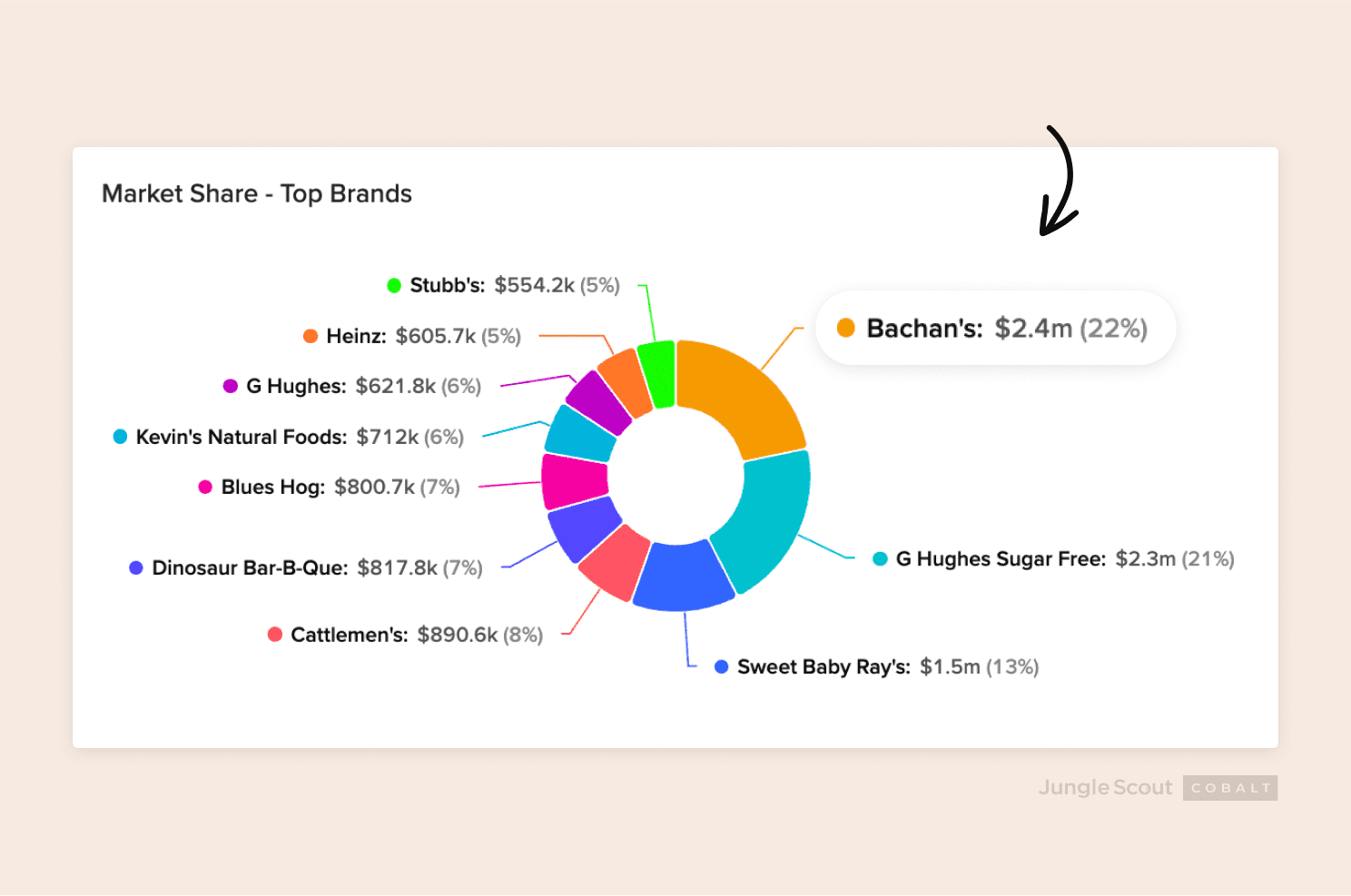Click the Jungle Scout logo text
Screen dimensions: 1351x896
1105,787
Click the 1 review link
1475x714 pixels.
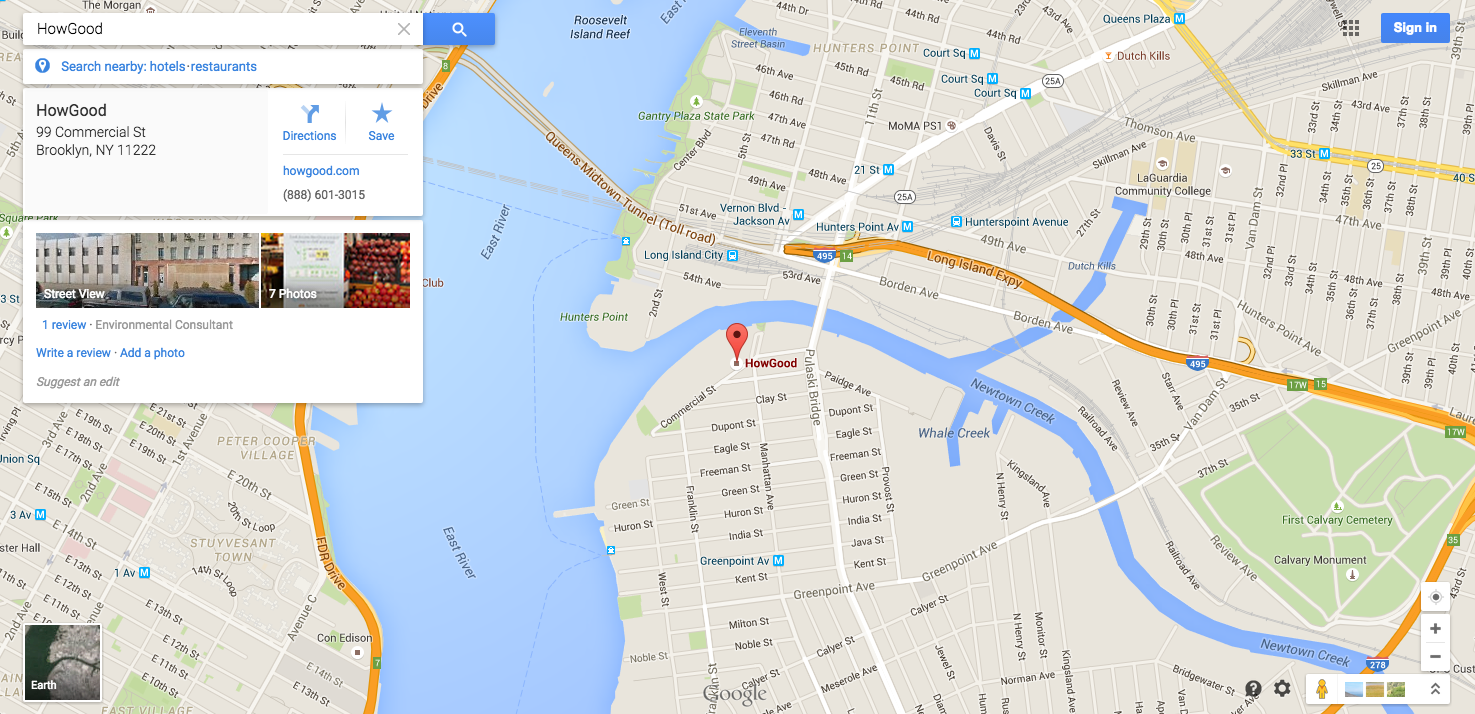point(64,325)
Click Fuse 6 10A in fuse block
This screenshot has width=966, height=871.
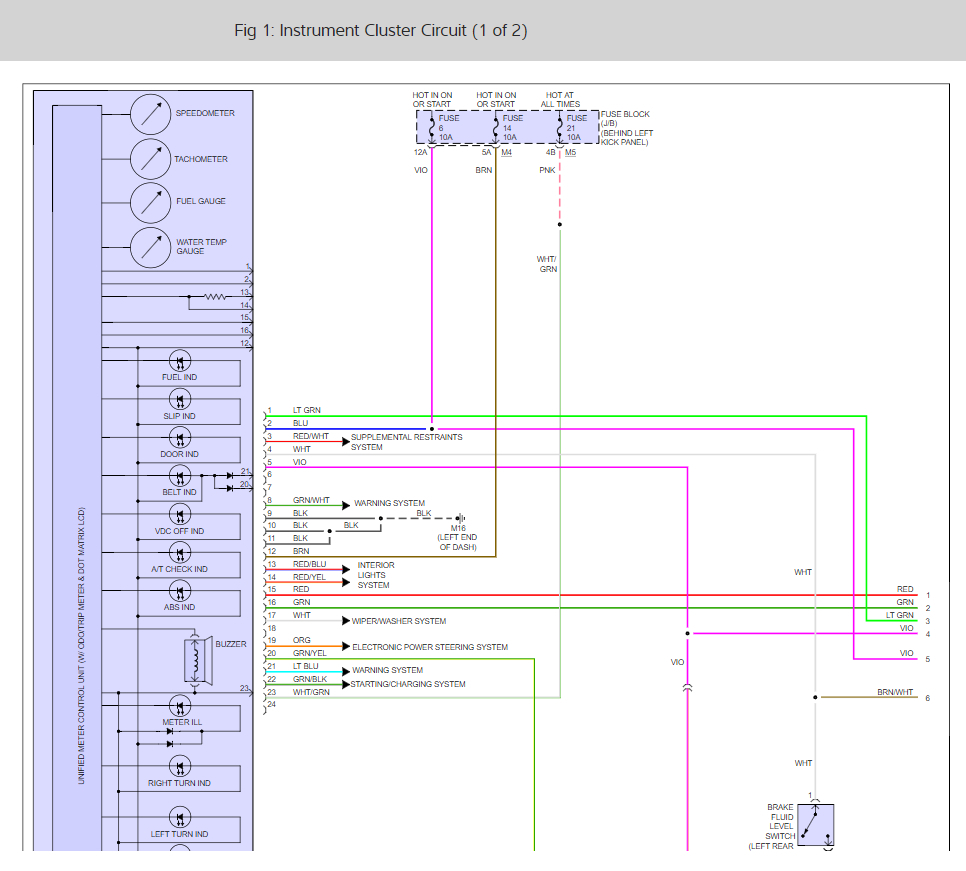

┄┄┄┄┄┄┄┄┄┄┄┄┄┄┄┄┄┄┄┄

### About this exercise
Please reproduce only the lines from the one holding "1475x714 pixels." through the final line of the listing above, both included, with each picture left out.

### Written reply
1475x714 pixels.
point(64,325)
Click Fuse 6 10A in fuse block
This screenshot has width=966, height=871.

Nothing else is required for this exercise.